Cindy McCain sells Sudan investments; renews debate on tax returns

Given the mystery surrounding John McCain’s wife’s finances, stories like these are not going to help matters.

Cindy McCain, the wife of the Republican presumptive nominee for president, has sold off at least $2 million she held in funds with investments in Sudan businesses.

The mutual funds — American Funds Europacific Growth and American Funds Capital World Growth and Income — have investments in companies with business in Sudan, according to the Sudan Divestment Task Force, an advocacy organization that has been working to persuade states, universities and other organizations to divest.

“As soon as she was made aware, she sold it,” said Brian Rogers, a spokesman for the McCain campaign. “Senator and Mrs. McCain are committed to doing everything possible to end the genocide in Darfur.”

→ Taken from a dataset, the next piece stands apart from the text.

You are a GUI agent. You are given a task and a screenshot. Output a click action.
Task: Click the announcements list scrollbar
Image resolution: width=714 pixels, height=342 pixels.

Both funds were listed by her husband, Senator John McCain, on his financial disclosure forms. The investments and the divestiture were first reported by The Associated Press, and confirmed by the McCain campaign.

This issue came up briefly a year ago, when four presidential candidates — Sam Brownback, John Edwards, Rudy Giuliani, and Barack Obama — learned of their Sudan-related holdings and quickly divested themselves. For John McCain, who seems to have very few assets of his own, this didn’t come up until now.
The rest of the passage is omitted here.